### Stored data

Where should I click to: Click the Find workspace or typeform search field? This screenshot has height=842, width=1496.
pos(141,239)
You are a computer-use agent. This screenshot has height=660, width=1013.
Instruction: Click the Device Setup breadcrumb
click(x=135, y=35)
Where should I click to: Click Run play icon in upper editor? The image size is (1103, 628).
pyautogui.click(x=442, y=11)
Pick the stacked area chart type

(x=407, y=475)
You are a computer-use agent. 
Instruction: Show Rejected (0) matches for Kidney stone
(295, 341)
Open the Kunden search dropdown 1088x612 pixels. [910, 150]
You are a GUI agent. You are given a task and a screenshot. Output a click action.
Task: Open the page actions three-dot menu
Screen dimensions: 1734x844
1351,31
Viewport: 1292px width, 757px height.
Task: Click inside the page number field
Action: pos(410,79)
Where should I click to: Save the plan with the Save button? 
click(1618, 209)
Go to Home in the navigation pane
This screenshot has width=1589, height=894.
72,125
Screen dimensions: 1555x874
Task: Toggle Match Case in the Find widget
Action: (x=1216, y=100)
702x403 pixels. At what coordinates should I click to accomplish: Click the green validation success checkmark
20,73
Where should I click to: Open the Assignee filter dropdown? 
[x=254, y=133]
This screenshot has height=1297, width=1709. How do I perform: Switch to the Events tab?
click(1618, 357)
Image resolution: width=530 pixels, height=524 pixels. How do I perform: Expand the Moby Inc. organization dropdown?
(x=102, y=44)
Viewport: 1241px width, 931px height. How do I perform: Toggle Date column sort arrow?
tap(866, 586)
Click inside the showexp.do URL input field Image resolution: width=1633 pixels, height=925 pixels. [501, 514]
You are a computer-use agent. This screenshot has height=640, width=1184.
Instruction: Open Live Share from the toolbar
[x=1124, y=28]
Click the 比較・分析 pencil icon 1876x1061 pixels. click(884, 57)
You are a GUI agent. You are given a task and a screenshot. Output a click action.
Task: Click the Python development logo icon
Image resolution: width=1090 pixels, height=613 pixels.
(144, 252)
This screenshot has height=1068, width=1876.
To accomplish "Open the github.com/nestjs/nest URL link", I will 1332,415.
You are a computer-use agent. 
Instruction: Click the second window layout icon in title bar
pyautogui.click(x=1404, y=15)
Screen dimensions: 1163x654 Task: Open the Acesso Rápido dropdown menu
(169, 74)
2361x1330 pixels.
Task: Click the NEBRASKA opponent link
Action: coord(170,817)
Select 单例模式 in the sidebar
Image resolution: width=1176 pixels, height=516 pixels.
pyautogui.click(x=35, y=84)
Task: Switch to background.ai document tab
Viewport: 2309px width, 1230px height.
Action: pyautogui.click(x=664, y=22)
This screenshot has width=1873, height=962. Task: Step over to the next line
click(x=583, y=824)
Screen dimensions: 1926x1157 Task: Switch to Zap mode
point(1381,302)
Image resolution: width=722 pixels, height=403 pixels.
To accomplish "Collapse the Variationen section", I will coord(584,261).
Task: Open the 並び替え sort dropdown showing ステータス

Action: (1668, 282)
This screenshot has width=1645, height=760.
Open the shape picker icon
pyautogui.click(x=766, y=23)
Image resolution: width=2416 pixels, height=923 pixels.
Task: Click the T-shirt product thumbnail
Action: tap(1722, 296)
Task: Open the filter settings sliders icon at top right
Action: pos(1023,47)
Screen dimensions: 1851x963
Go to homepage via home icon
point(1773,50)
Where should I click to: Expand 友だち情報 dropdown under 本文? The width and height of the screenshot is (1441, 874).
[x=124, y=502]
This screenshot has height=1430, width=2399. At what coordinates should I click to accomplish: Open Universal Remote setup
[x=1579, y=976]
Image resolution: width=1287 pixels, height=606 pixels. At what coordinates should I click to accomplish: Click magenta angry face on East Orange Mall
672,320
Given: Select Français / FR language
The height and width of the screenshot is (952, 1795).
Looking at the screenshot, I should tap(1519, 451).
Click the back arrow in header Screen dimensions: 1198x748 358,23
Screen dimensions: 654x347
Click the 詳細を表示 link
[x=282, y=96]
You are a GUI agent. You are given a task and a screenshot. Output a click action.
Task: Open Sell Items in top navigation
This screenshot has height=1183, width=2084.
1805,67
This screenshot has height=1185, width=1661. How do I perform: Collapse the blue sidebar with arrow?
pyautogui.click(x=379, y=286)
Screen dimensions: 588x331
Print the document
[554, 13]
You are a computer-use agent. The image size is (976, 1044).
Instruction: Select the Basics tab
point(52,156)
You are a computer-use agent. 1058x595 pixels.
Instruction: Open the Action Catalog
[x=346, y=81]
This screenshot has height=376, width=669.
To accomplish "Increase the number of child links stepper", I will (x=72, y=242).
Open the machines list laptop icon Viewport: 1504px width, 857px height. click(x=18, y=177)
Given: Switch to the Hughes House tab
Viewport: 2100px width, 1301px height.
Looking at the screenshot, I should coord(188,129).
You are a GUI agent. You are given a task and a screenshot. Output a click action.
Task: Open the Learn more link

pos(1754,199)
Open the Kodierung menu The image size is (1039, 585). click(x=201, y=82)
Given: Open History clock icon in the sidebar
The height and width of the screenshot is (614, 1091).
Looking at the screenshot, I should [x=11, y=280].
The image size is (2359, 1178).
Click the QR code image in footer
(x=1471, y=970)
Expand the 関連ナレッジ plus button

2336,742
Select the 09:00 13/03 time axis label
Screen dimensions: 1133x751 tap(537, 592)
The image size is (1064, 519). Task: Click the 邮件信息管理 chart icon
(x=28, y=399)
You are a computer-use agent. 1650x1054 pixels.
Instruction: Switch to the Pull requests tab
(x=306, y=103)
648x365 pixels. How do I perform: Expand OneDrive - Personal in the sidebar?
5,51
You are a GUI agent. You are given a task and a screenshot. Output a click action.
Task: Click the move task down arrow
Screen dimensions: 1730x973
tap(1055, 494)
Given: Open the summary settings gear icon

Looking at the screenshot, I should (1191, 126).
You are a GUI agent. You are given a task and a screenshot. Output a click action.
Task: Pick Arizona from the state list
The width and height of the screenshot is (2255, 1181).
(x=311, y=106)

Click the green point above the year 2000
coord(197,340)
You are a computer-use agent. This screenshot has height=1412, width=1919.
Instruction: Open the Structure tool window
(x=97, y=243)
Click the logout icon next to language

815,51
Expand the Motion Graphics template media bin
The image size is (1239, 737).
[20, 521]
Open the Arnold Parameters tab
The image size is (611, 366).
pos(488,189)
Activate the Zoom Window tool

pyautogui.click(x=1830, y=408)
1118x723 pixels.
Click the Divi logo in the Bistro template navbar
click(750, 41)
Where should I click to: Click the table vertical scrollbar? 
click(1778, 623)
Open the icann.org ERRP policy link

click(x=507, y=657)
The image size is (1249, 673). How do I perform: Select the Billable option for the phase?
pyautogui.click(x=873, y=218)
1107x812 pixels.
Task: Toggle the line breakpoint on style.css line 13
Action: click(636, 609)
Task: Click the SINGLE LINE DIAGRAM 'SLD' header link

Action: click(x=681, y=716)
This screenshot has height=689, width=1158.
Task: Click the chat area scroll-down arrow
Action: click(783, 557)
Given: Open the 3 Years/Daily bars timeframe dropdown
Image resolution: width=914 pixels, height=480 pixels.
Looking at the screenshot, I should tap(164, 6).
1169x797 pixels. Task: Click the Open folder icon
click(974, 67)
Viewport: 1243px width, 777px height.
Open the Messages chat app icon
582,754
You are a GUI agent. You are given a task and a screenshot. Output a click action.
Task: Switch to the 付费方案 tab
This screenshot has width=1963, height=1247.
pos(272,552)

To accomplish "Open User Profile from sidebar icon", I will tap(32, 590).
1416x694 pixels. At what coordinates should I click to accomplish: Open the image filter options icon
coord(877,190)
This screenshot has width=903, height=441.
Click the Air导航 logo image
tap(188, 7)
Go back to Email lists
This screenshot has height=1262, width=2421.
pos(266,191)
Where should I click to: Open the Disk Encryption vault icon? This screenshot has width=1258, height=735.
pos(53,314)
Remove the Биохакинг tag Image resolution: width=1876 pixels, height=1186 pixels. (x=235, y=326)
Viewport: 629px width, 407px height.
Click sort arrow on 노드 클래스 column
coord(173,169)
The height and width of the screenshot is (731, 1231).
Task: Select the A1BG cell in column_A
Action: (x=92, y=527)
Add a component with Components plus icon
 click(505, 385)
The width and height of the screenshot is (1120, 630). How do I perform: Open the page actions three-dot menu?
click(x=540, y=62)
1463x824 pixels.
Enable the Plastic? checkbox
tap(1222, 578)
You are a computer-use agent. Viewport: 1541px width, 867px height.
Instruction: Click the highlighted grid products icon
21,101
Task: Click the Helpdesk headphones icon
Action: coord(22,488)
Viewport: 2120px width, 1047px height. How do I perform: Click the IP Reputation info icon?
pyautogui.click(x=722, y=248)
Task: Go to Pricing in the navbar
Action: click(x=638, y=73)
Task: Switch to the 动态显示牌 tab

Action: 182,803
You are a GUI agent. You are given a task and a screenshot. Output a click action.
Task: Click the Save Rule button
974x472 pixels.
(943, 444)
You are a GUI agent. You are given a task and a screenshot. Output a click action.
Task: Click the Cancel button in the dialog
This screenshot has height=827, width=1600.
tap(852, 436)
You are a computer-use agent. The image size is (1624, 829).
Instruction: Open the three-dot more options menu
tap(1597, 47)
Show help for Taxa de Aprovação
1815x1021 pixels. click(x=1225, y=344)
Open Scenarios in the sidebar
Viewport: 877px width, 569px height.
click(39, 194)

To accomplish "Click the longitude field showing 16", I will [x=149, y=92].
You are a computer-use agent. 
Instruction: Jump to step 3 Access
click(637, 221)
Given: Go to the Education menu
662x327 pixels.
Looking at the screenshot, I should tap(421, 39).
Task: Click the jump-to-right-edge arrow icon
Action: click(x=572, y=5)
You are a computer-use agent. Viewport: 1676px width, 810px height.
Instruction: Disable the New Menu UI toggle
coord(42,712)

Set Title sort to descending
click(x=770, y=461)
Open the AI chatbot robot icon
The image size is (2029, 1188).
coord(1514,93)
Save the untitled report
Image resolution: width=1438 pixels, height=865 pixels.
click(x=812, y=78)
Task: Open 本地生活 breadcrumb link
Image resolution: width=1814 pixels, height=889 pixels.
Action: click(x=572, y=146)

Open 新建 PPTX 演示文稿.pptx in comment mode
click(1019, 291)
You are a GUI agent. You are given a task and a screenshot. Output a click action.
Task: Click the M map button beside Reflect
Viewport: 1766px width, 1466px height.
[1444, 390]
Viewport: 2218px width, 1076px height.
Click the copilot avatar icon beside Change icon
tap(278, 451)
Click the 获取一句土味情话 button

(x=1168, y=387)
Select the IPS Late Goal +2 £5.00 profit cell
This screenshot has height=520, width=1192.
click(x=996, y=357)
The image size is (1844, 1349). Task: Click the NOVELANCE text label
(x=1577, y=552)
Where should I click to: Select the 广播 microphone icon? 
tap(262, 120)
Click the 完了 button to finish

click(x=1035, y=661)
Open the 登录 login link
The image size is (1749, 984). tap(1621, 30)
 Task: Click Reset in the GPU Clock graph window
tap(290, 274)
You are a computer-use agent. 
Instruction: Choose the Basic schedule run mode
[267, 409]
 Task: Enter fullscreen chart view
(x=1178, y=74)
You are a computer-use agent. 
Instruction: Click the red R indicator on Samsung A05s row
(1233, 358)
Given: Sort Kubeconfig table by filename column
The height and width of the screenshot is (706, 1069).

### WHAT IS EXPECTED
Work through the records above. Copy every line with the string "will".

### RESPONSE AREA
To accomplish "Open the github.com/nestjs/nest URL link", I will 1332,415.
To accomplish "Collapse the Variationen section", I will coord(584,261).
To accomplish "Increase the number of child links stepper", I will (x=72, y=242).
To accomplish "Open User Profile from sidebar icon", I will tap(32, 590).
To accomplish "Click the longitude field showing 16", I will [x=149, y=92].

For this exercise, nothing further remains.